Steakhouses, of which the suburbs have a number, are usually dark pinewood-y ranch-types. Relatively expensive, they feature charcoal-broiled prime cuts accompanied by soup, mashed potatoes, salad, dessert and coffee Coke is extra. Steak occupies the place that chicken had before it lost ground Chicken used to be the sole specialty of many restaurants as Southern Fried Sizzling Chicken, Chicken Honey Chicken-on-a-Stick, Chicken-in-Mud and Flaming Chicken.
Coffee shops are the accepted business lunch and merienda places. They may range from the small neighborhood hamburger and spaghetti hole-in-the-wall to the cute pastry shop with pink cafe curtains to the chandeliered coffee shops of first class hotels.
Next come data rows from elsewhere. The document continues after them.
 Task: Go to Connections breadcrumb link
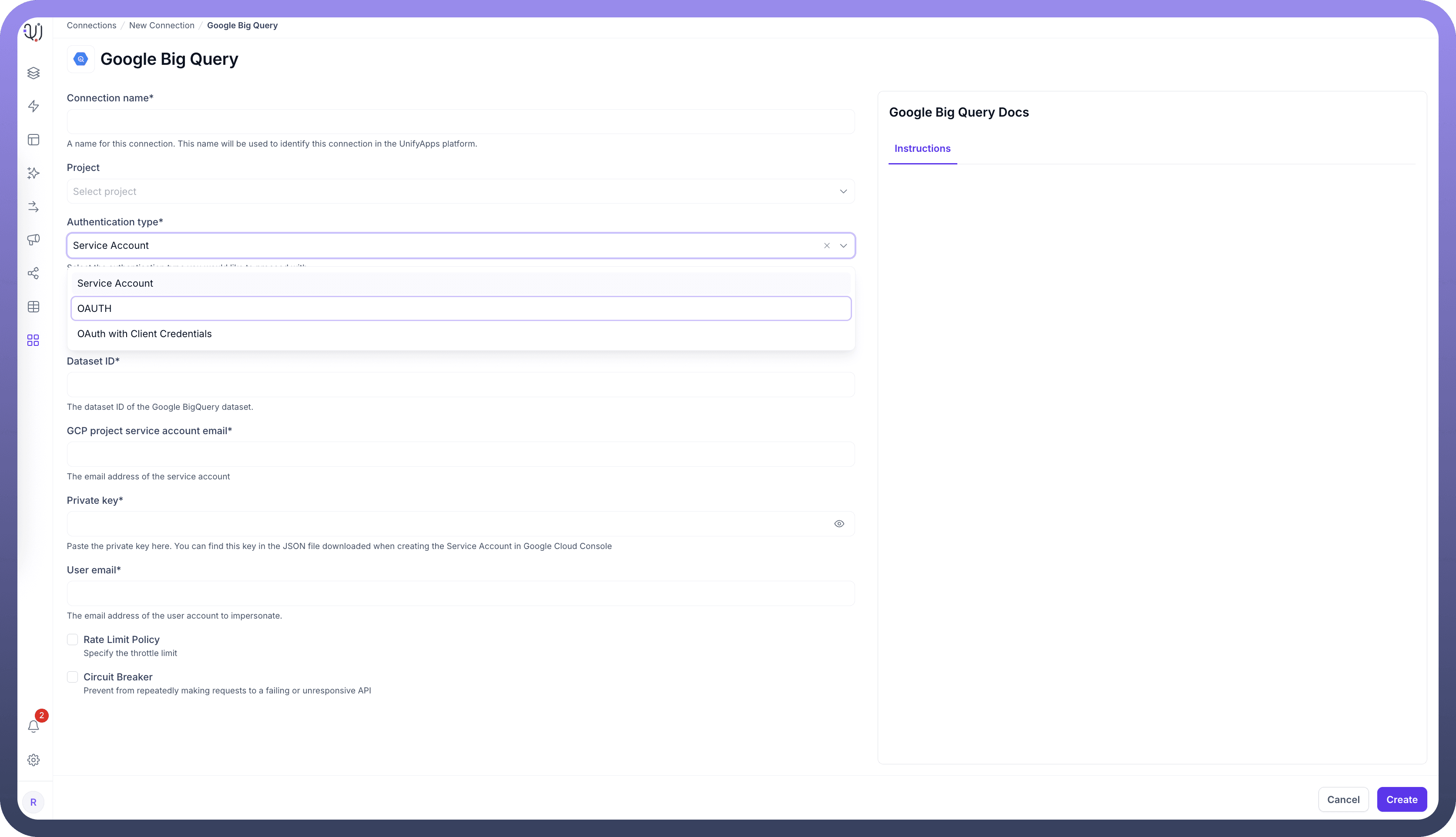click(x=91, y=25)
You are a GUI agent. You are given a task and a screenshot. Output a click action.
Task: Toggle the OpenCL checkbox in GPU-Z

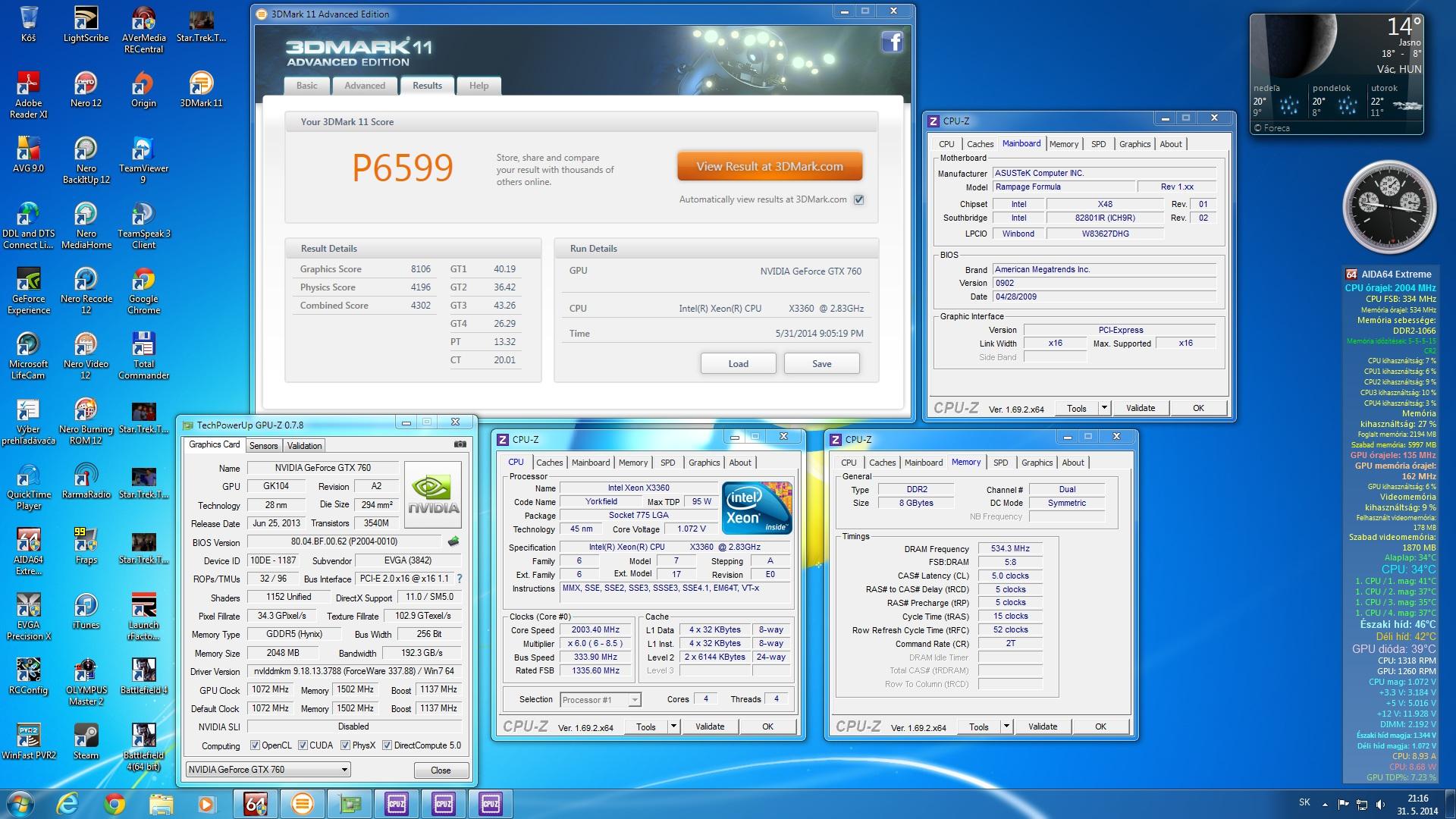pos(255,745)
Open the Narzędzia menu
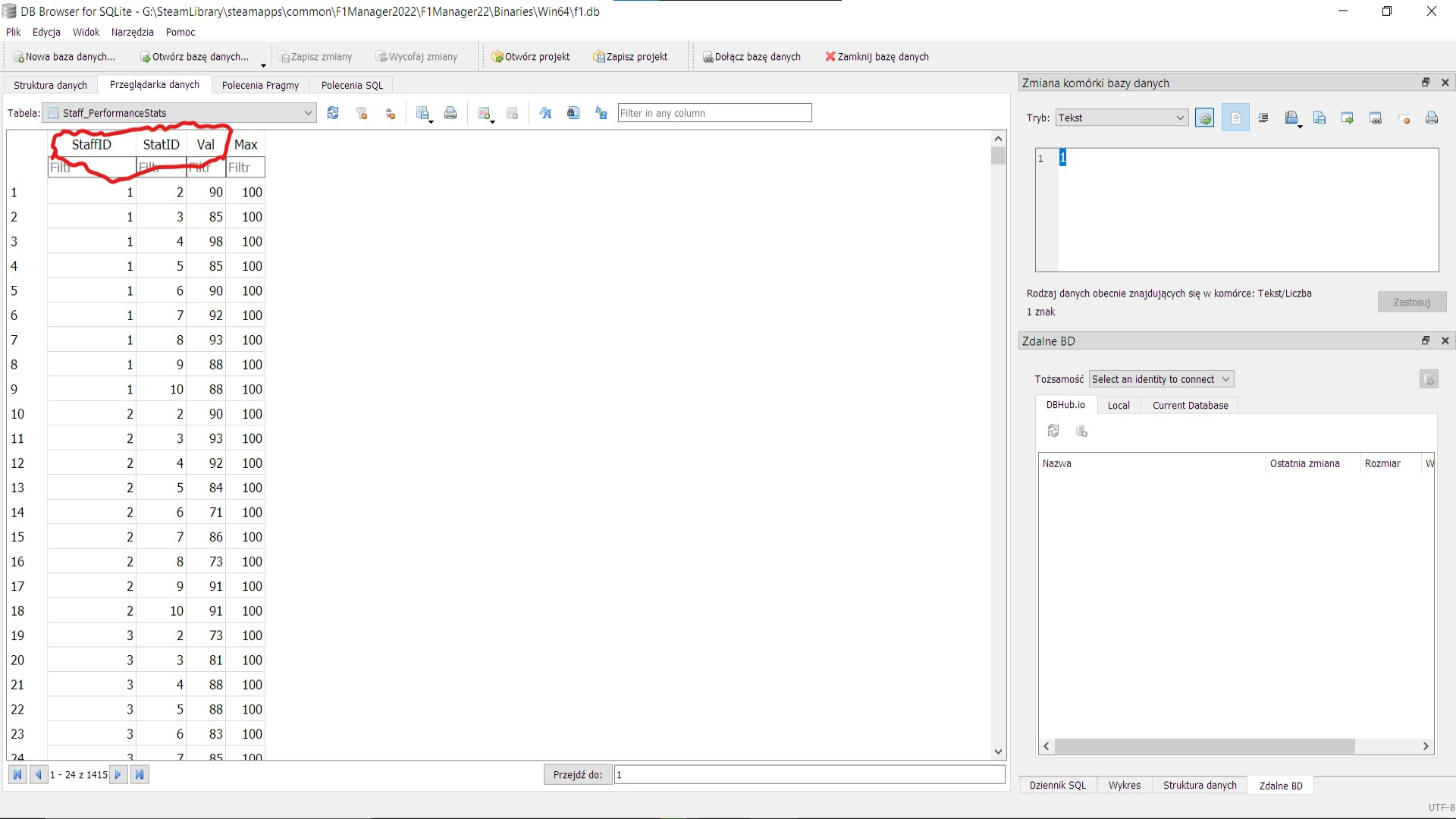 coord(132,32)
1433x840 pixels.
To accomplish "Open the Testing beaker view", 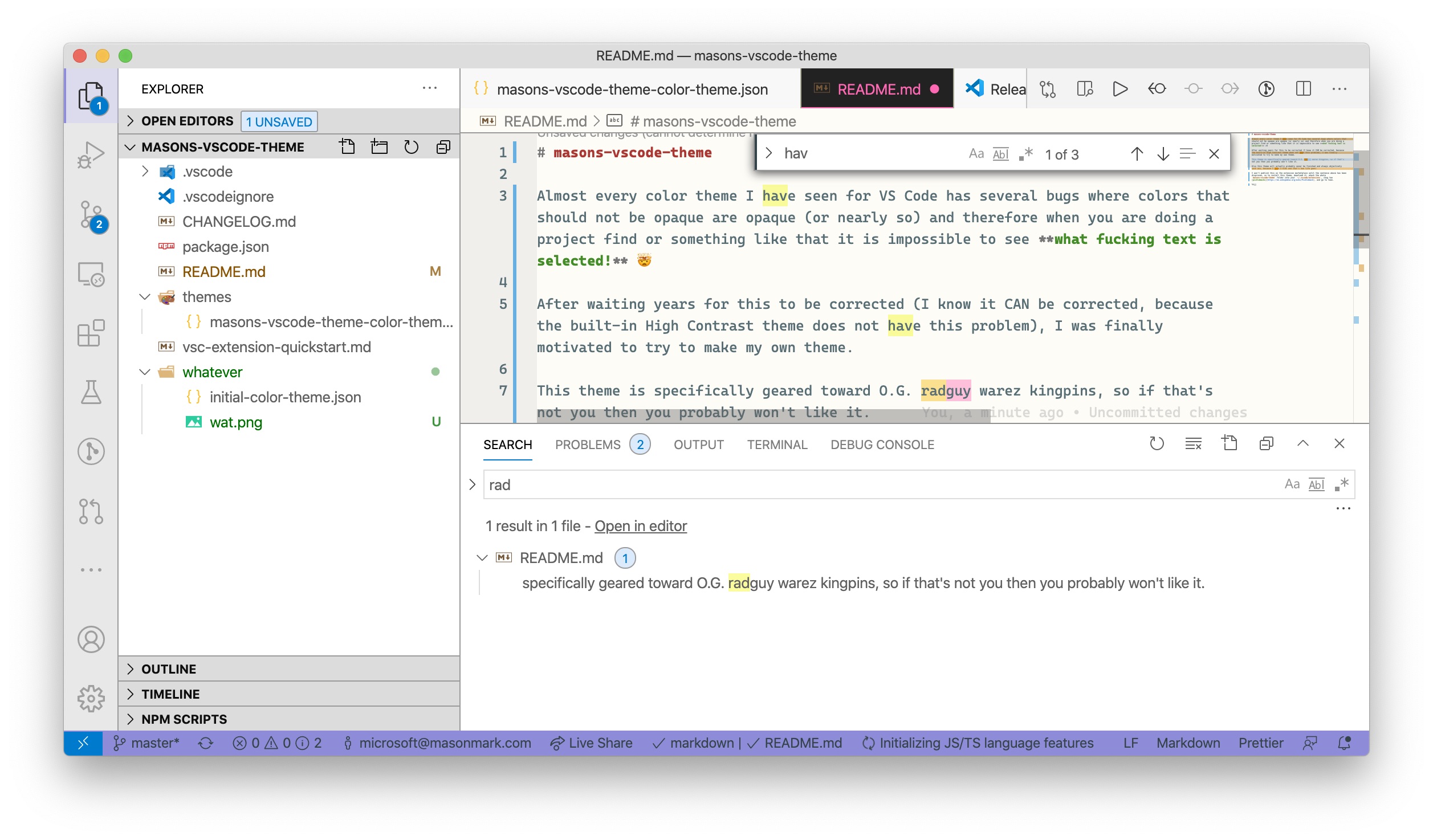I will (91, 392).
Coffee shops usually feature American food ham and hamburger steak, beef stew, meat roll, and chicken salad for lunch, and an indeterminate number of sandwiches for merienda. A variant of the coffee shop is the ice cream parlor typified by the extensive Magnolia chain. It caters to the teenage crowd and serves every calorie-laden soda fountain creation.
Specialty restaurants like Japanese Korean, Indian, Indonesian with their adventurous raw fish, kimchi, goat meat and hot sates – are patronized by a small loyal clientele. Pizza stands are on every corner and Italian restaurants are having a boom. Spanish cooking is liked by almost everyone.
The more sophisticated American and European foods are available in a few expensive restaurants and international hotels whose chefs are imported. The snob orders are prime roast beef sliced tableside (sizzling steak is declasse), duck in orange sauce, crown roast of lamb with mint sauce, imported fresh rainbow trout and for dessert, anything that flames. Of course, as everywhere else in the world, there are Filipinos who go to a restaurant not for its food but for its decor or its music.
Lastly, there is the Filipino custom of “balot” which is practiced or not depending on which restaurant is patronized. Leftovers do not belong to the management. In the middle-class restaurants, it is taken as a matter of course that all uneaten food will be wrapped for bringing home. Originally only the Chinese restaurants took this service for granted. But today, as a public relations gesture, even a snooty place like the Intercontinental Hotel’s Prince Albert has bowed to this Filipino custom of lot” and packs one’s leftover chateaubriand in a smart paper bag printed with the face of a pooch. It goes without saying that the pet dog hardly ever gets the steak.